>>>

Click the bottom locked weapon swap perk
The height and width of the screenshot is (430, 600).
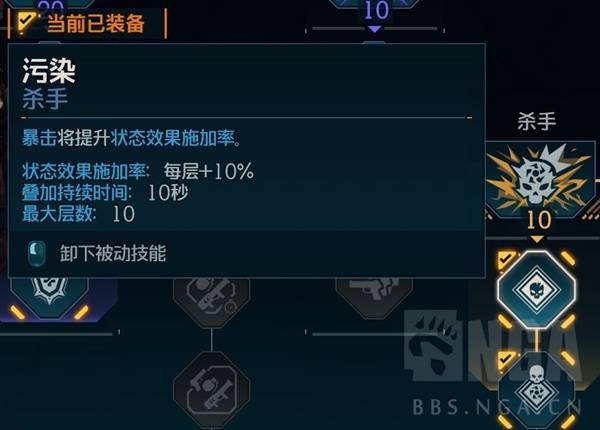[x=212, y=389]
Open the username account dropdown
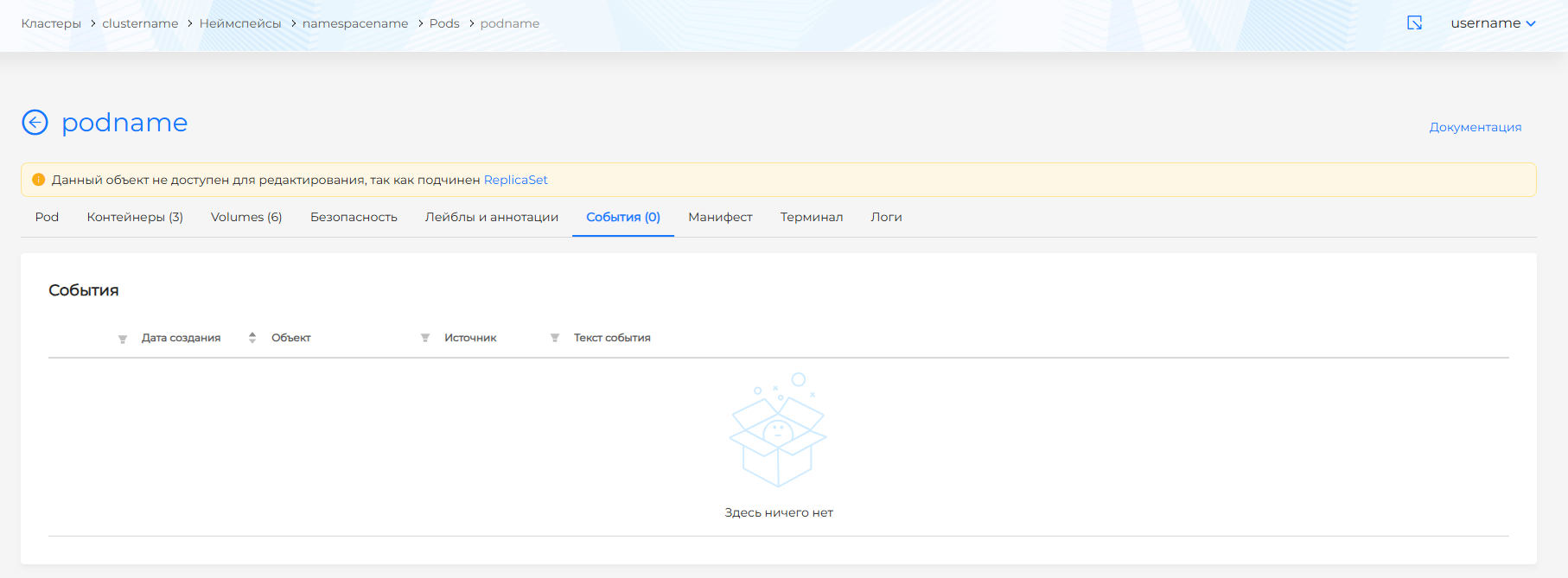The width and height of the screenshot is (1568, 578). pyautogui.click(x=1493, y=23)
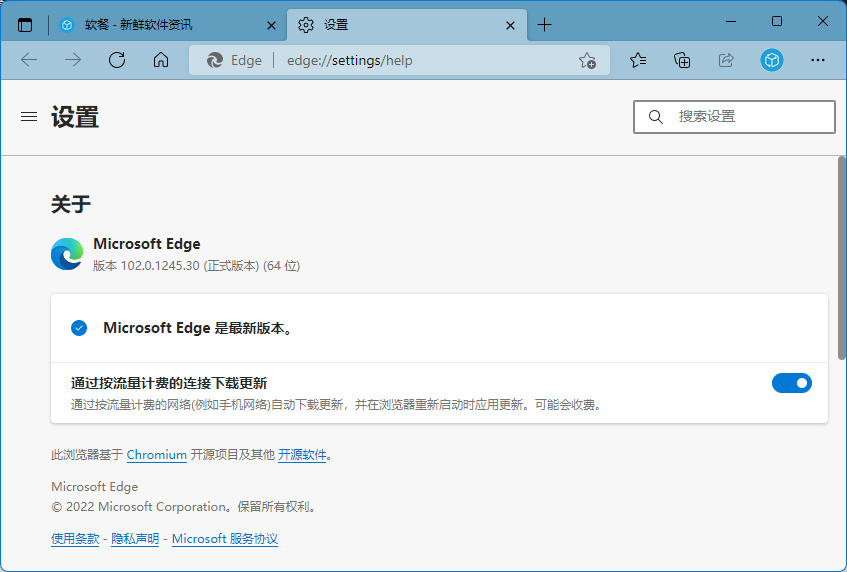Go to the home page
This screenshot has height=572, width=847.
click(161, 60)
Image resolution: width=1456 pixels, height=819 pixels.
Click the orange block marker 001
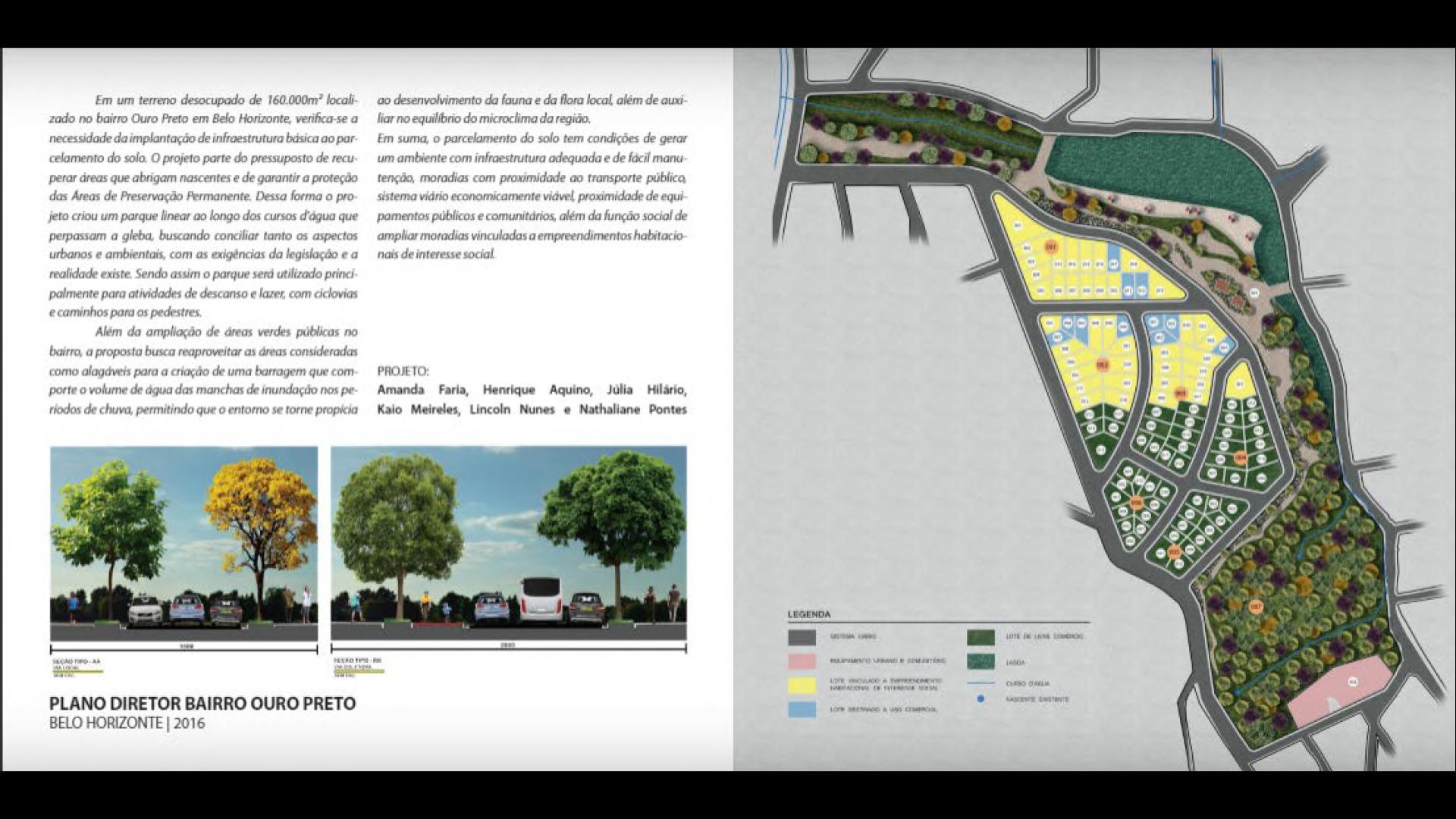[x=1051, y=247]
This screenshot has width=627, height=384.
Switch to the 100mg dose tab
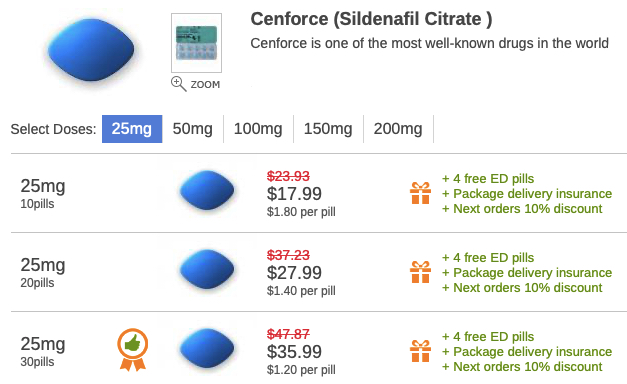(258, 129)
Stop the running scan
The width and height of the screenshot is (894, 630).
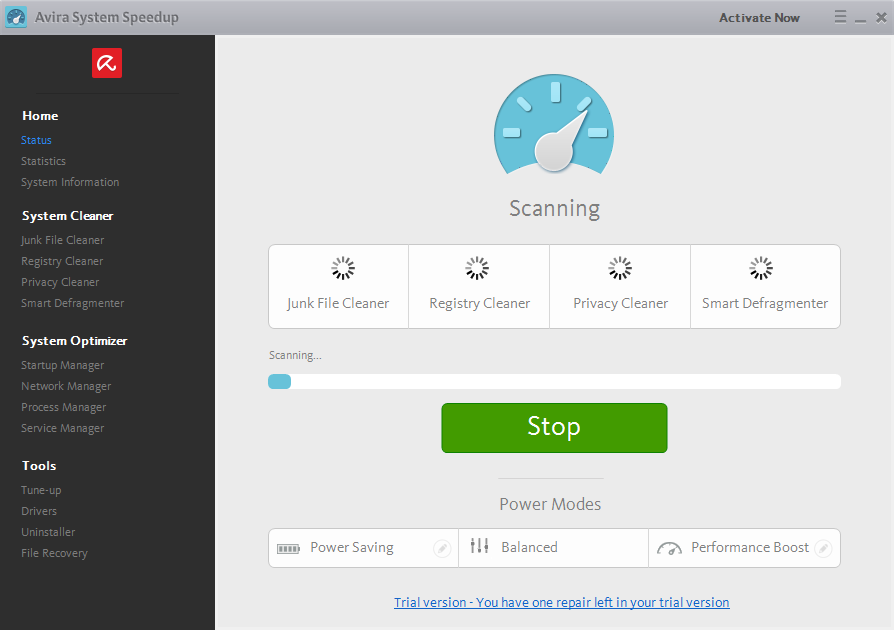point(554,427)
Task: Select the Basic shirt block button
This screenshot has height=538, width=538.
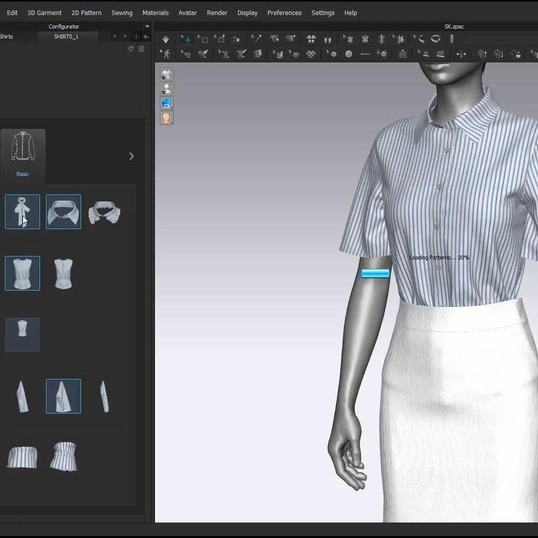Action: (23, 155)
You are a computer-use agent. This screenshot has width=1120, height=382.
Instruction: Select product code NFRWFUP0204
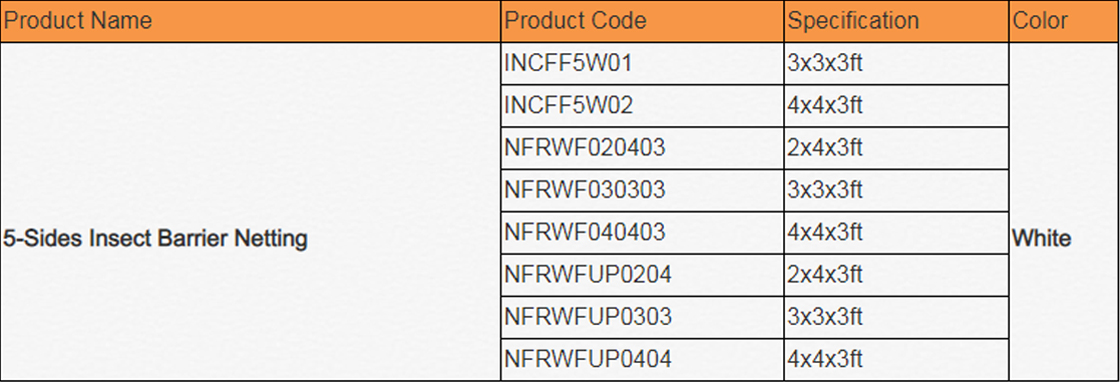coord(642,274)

<<<

§ EXERCISE REQUIREMENTS:
Copy out all the items above word for word, and leave out the pictures.

§ REPLY TO THE TASK:
Click the bottom locked weapon swap perk
The height and width of the screenshot is (430, 600).
[x=212, y=389]
Open the username account dropdown
The width and height of the screenshot is (1568, 578). pyautogui.click(x=1493, y=23)
Go to the home page
This screenshot has height=572, width=847.
click(161, 60)
Image resolution: width=1456 pixels, height=819 pixels.
Click the orange block marker 001
[x=1051, y=247]
This screenshot has width=627, height=384.
Switch to the 100mg dose tab
(258, 129)
Stop the running scan
The width and height of the screenshot is (894, 630).
point(554,427)
Task: Select the Basic shirt block button
This screenshot has height=538, width=538.
Action: (23, 155)
You are a computer-use agent. This screenshot has width=1120, height=382.
Instruction: Select product code NFRWFUP0204
coord(642,274)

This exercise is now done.